Et merci pour Vessale ! On lui dira ! Il ne nous croit pas quand on lui dit qu’il est bon ! Il n’avait jamais joué. Il est au mot près. On le voulait lui, et pas un autre. Et on pense que c’est important d’écouter ce genre d’intuition.
En dehors de votre collaboration, faites-vous aussi des projets cinématographiques en solitaires ?
C’est vrai qu’écrire à plusieurs mains on aime ça… Quand les idées fusent, se mélangent entre elles.
Il nous arrive d’écrire certains scénarii chacun de son côté. Et nous produisons aussi certains projets, grâce à notre boîte de production NOUVELLE TOILE (avec Rachid Khaldi).
Avez-vous vous-mêmes suivi ou animé des ateliers d’écriture ?
Carine : J’ai suivi des ateliers d’écriture, il y a quelques temps. Mais surtout, ce qui m’a formé, c’est mon expérience en tant que journaliste radio. Le choix des mots, l’efficacité, le ton.
Dites-nous quelque chose de l’autocensure artistique… Une anecdote personnelle ?
Là, chacun sa position…
Carine : Elle est très présente dans La virée, n’est-ce pas ?! C’était important d’en parler. Je n’ai pas d’exemple particulier. C’est d’ordre plus général, comme une sensation, une hésitation, un manque de légitimité. Cette notion de ne pas oser me semblait universelle. Qui n’a pas connu ça ?
Mais le cap est passé…
Hakim : C’est vrai qu’aujourd’hui, on est plongés dans l’écriture, dans la réalisation mais aussi dans la production… Et indirectement, je pense qu’on s’autocensure parce qu’on a des chiffres en tête quand on écrit. Mais c’est plus valable pour nos projets de longs métrages que pour nos courts.
Comment trouvez-vous l’inspiration pour écrire, et comment l’avez-vous trouvée pour ce film en particulier ?
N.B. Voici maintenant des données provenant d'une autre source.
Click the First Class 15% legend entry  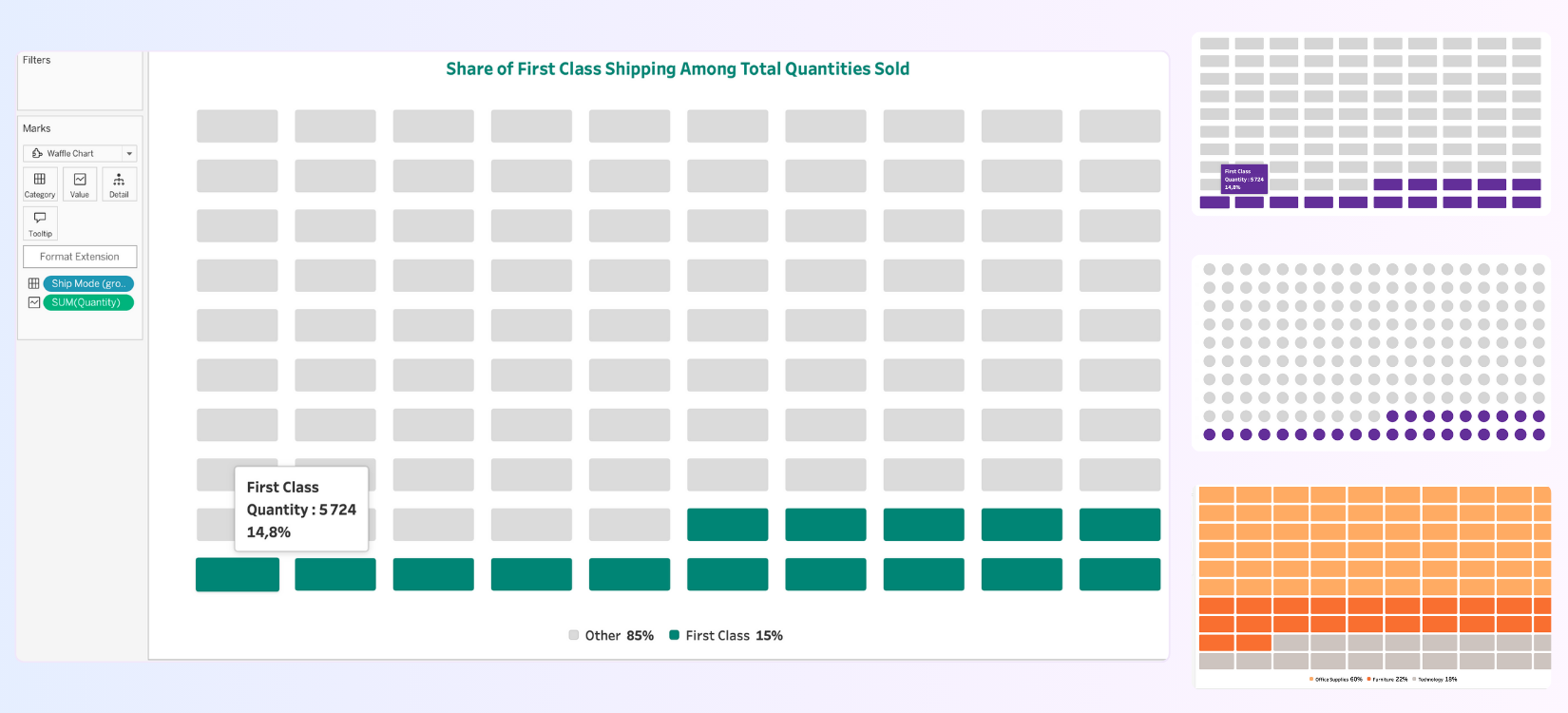pyautogui.click(x=726, y=635)
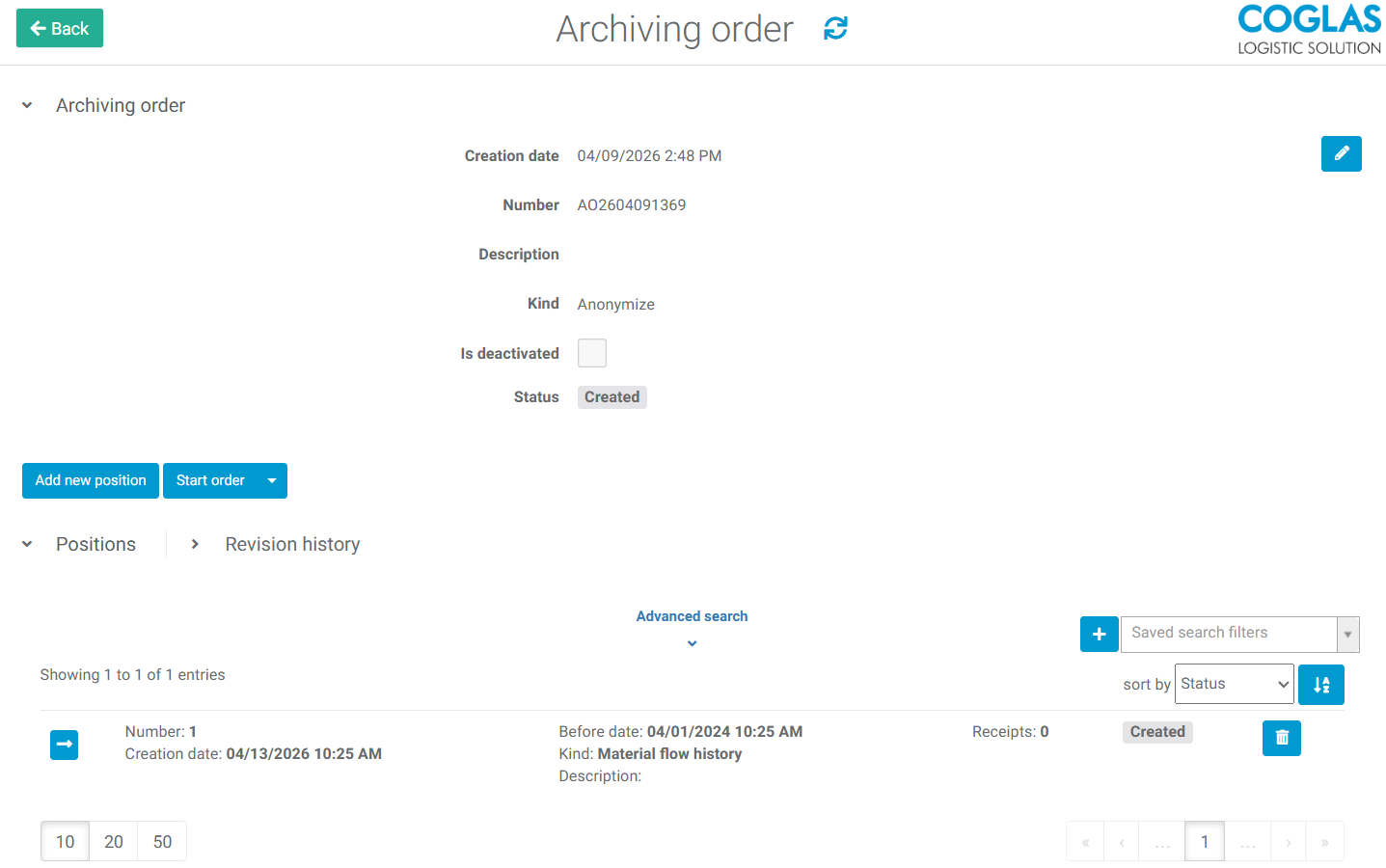Show 50 entries per page
Screen dimensions: 1386x868
pos(161,840)
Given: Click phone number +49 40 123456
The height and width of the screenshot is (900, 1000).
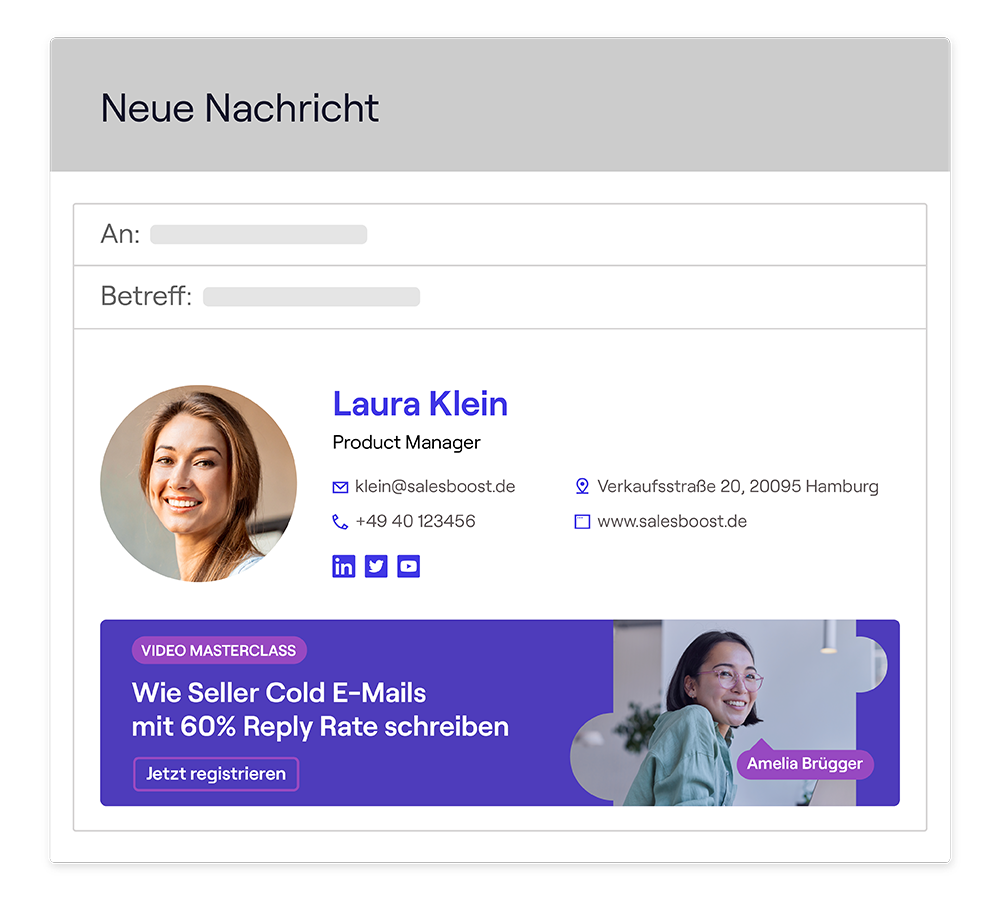Looking at the screenshot, I should pos(415,521).
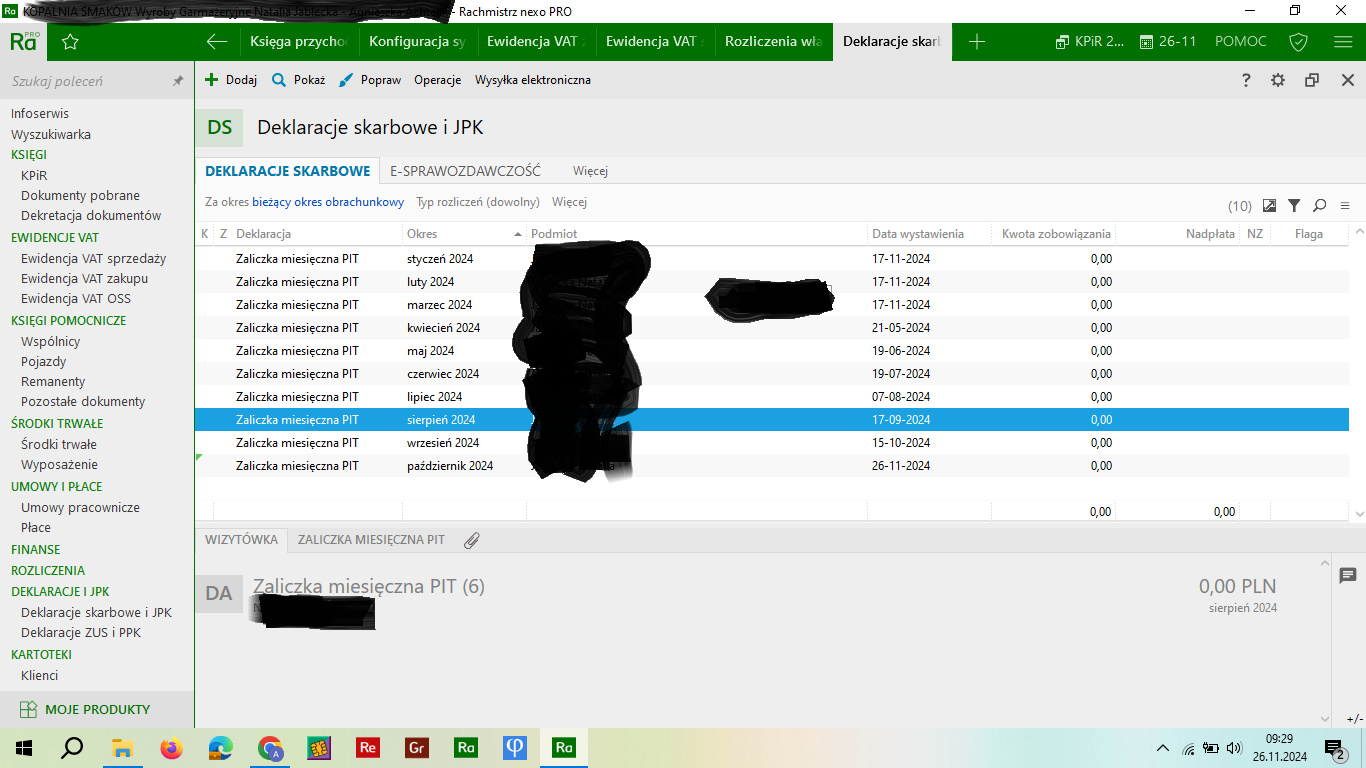Open new tab with plus icon
The height and width of the screenshot is (768, 1366).
pyautogui.click(x=977, y=42)
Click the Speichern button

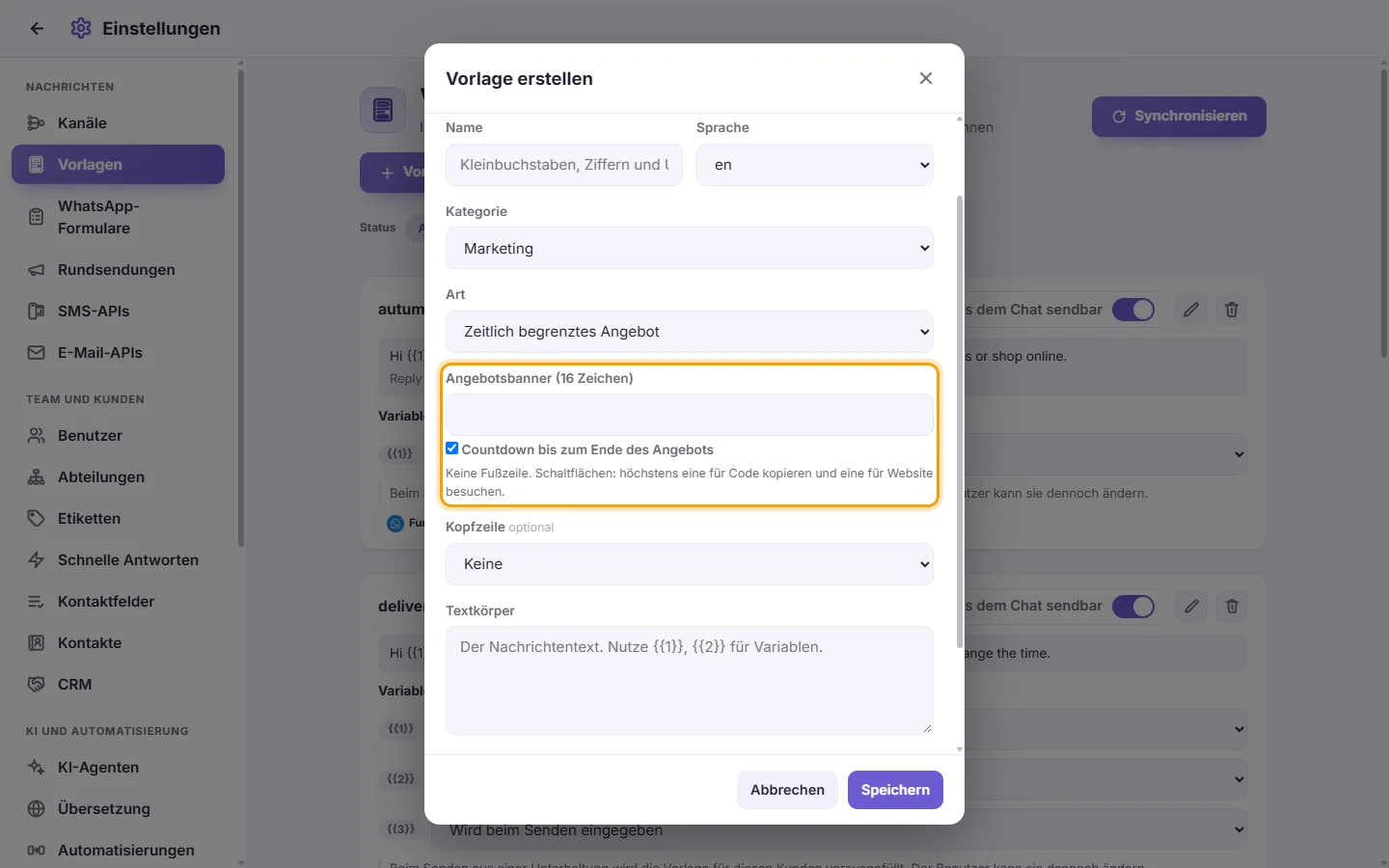pyautogui.click(x=895, y=790)
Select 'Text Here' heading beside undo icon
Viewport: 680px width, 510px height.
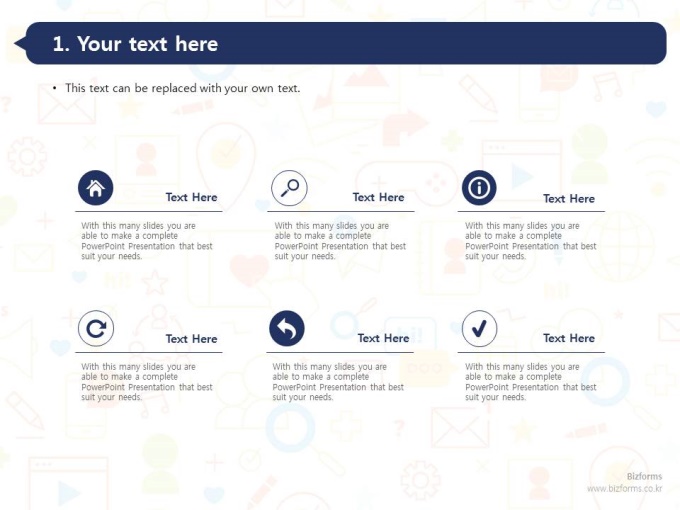383,338
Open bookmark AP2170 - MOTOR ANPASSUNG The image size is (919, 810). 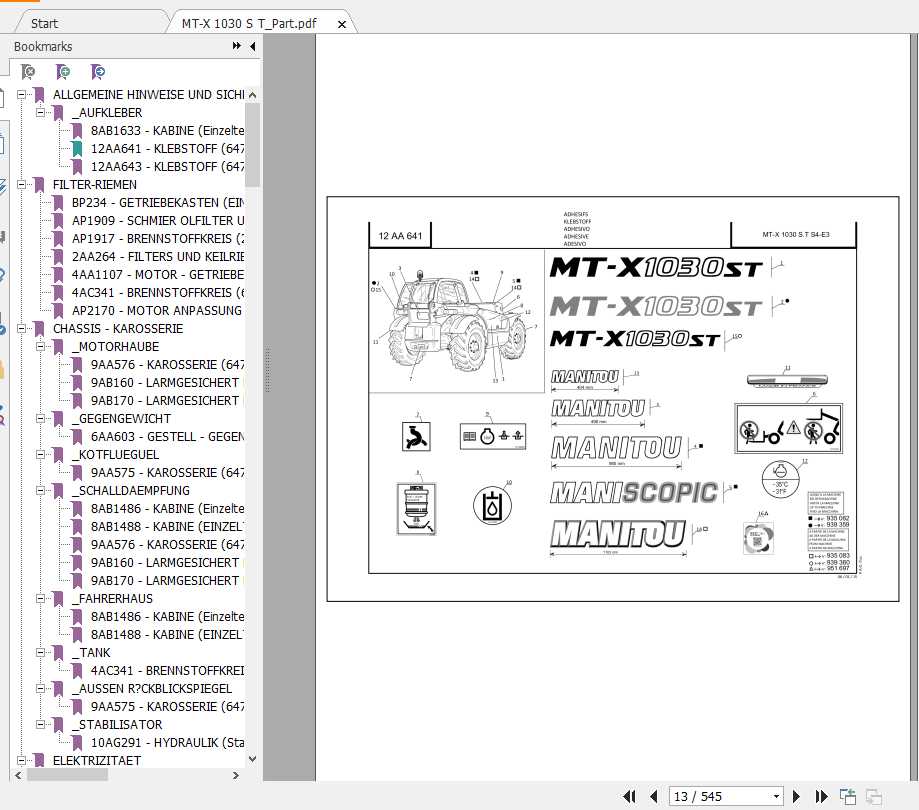(156, 311)
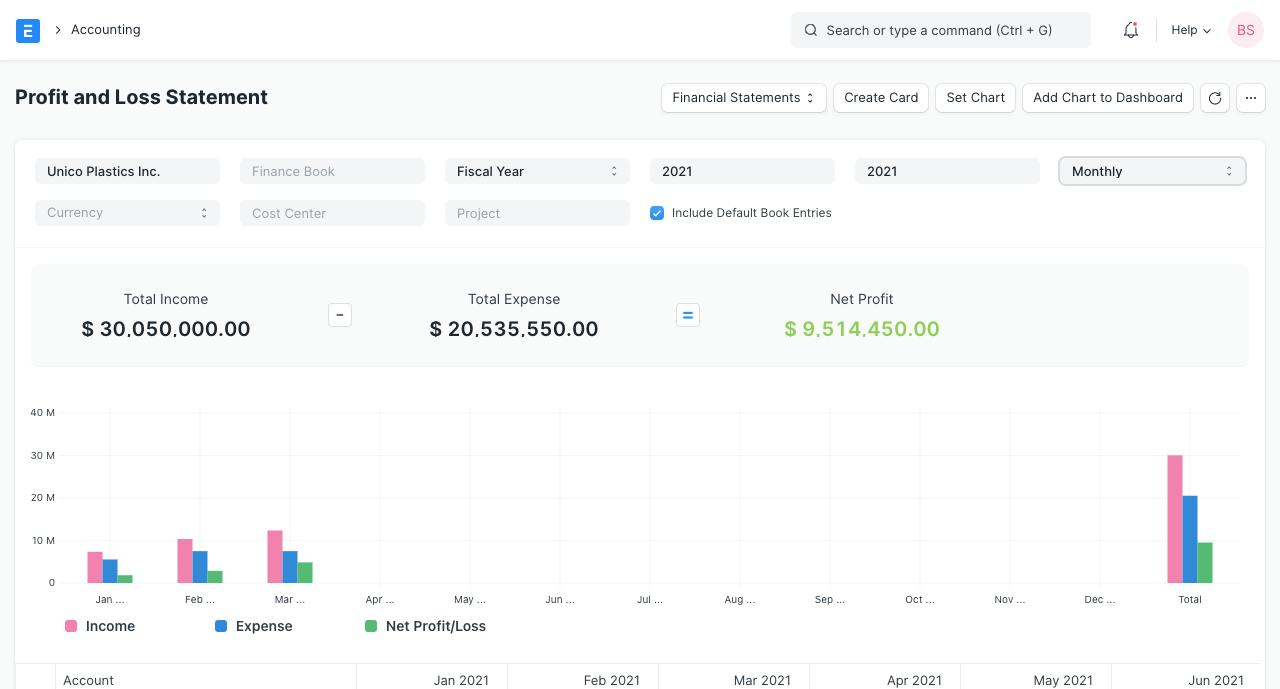Viewport: 1280px width, 689px height.
Task: Click the green Net Profit/Loss legend swatch
Action: (x=370, y=626)
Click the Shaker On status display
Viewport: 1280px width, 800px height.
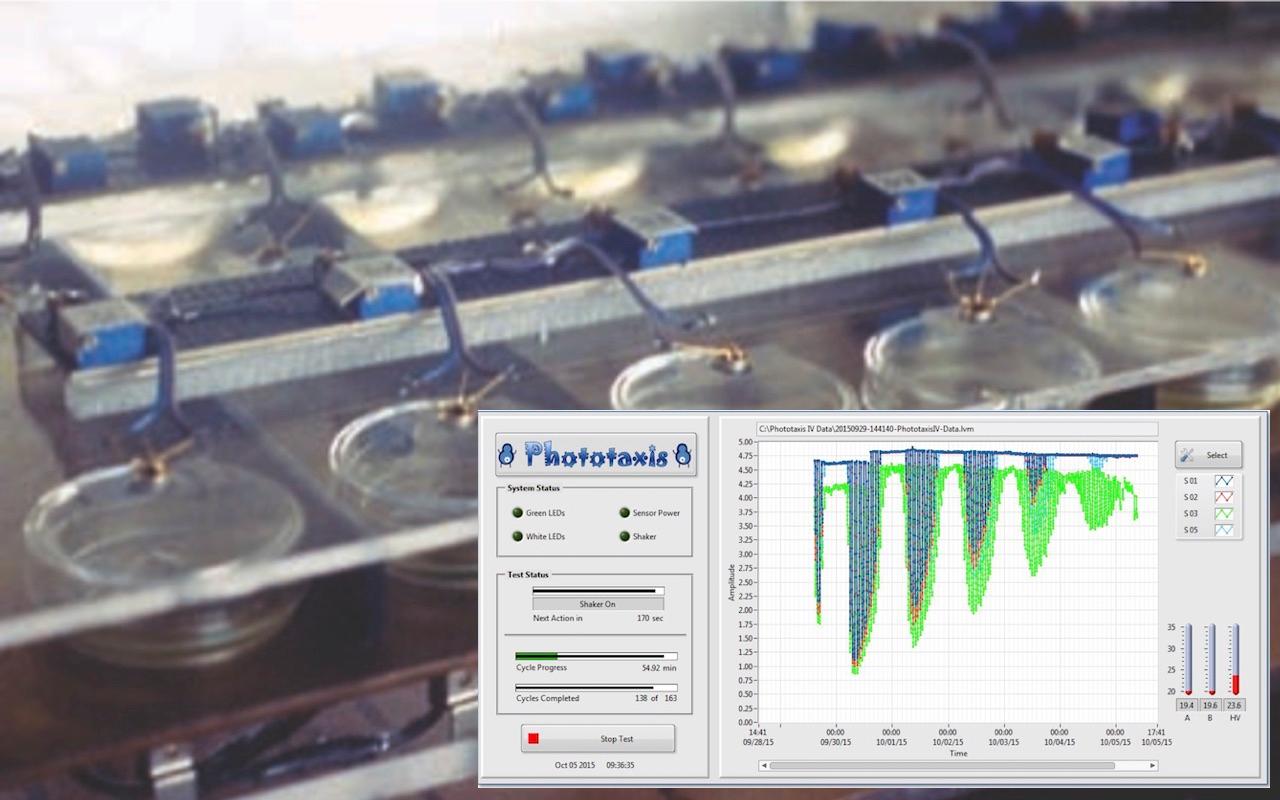pyautogui.click(x=597, y=604)
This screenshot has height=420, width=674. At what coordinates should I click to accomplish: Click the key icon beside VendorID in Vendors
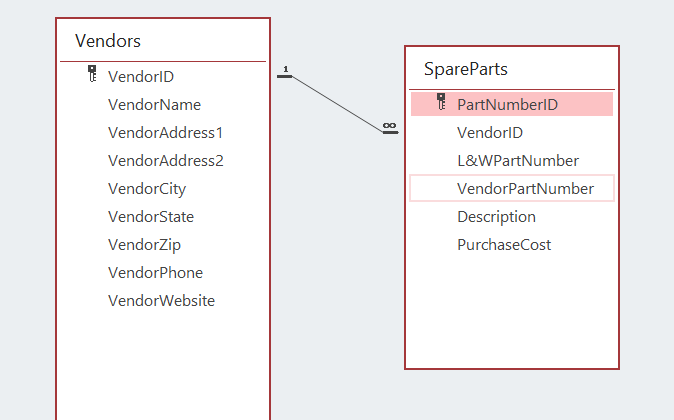tap(92, 74)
Carine : Je voulais un mec empêché. Entravé. Même par ceux qu’il aime et qui l’aiment. Je ne fais pas comme Mourad, assise en bord de Seine ( !). Je me suis concentrée sur toutes ces entraves. Et je voulais parler du moment où on décide d’assumer ses envies face aux autres. Là, il s’agit d’écriture, mais on pourrait aussi bien parler de tas d’autres métiers, d’escalade ou de cuisine ! On parle surtout d’envie.
Mais l’inspiration la plus riche, c’est celle du quotidien. Vraiment.
Êtes-vous du genre à vous isoler pour écrire ?
Oui, et comme pour Mourad… C’est pas facile !!!
Vous êtes particulièrement sensibles aux thématiques dites des quartiers. Est-ce que ce choix génère des blocages ou au contraire, simplifie-t-il votre parcours professionnel ?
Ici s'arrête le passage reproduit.